In the present system, it is clear that the threshold score of the EPL is approximately 9.5 steps and the defending professionals can conclude that the system in their network is relatively safe from exploits only for the next 21 days as EPL score is above the threshold value.
It is also clear that any vulnerability that exists creates a threat to the computer system and the risk of probable exploitation will increase over the time of its existence without being patched. In other words, for a particular network system, a higher Expected Path Length for an attacker to reach a goal state represents more difficulty for the hacker and would be reasonable to assume that the attacker has to face many defending measures with a higher Expected Path Length compared to a smaller Expected Path Length.
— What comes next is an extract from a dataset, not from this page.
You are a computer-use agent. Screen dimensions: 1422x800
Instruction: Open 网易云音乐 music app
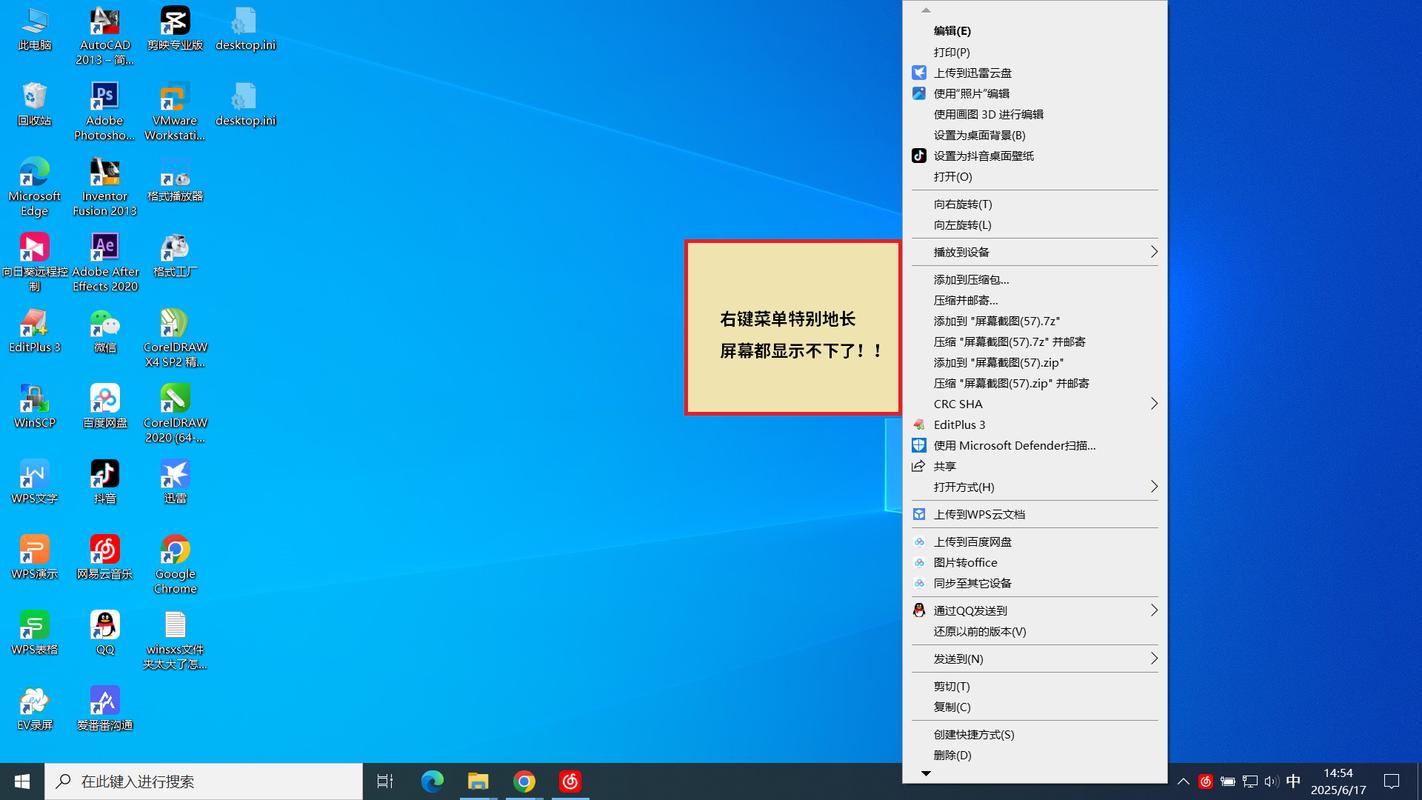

Now, using the probabilistic models that we have developed in our previous studies, using the Vulnerability Life Cycle approach   enables us to develop a time dependent stochastic models so that we could extend their application to develop a relevant and well defined process of monitoring the behavior of threats. Thus, our proposed analytic process illustrates its capability of estimating a Risk Index as a function of the attacking time for a given computer system with known vulnerabilities.
Figure 4. Behavior of expected path length over time.
Table 3. Expected path length relative to number of days after first attack.
In the present study, we have developed a nonhomogeneous stochastic model for predicting the Expected Path Length (EPL) of a computer network system with a given set of vulnerabilities at time “t”.
Knowing EPL as a function of time is extremely important in developing defending strategies for not being exploited. Such strategies will reduce the likelihood of the computer network system being hacked.
As we observe the behavior of the EPL over the time, it is possible to identify the time ranges where EPL reached a minimum. Small EPL implies higher chance for a hacker to be successful. In other words, a computer network system is more vulnerable to be exploited on the days where the EPL is the smallest. On such time “t”, vulnerabilities and the system are hence more susceptible to be hacked. The same scenario from an attacker’s point of view can be explained. That is, on the days where EPL is at its smallest, the likelihood of making a successful attack attempt is higher. Therefore, an attacker (hacker), who identifies the set of vulnerabilities in a given computer system would put more attempt on exploiting the system on such date where the EPL is at its smallest. This means that we can use this method as a prediction method of attacking (hacking) time.
By knowing this time for any computer network system, security engineers or IT architects can take the necessary actions in advance to protect their computer system.
Finally, we have developed our methodology based on a typical computer network system that exists in a real world situation with given vulnerabilities that identifies the EPL and actual time that the subject computer system could be exploited. Thus, industry can apply the developed methodology in their own computer network system with a given (known) vulnerabilities to predict the EPL and most probable time of being exploited.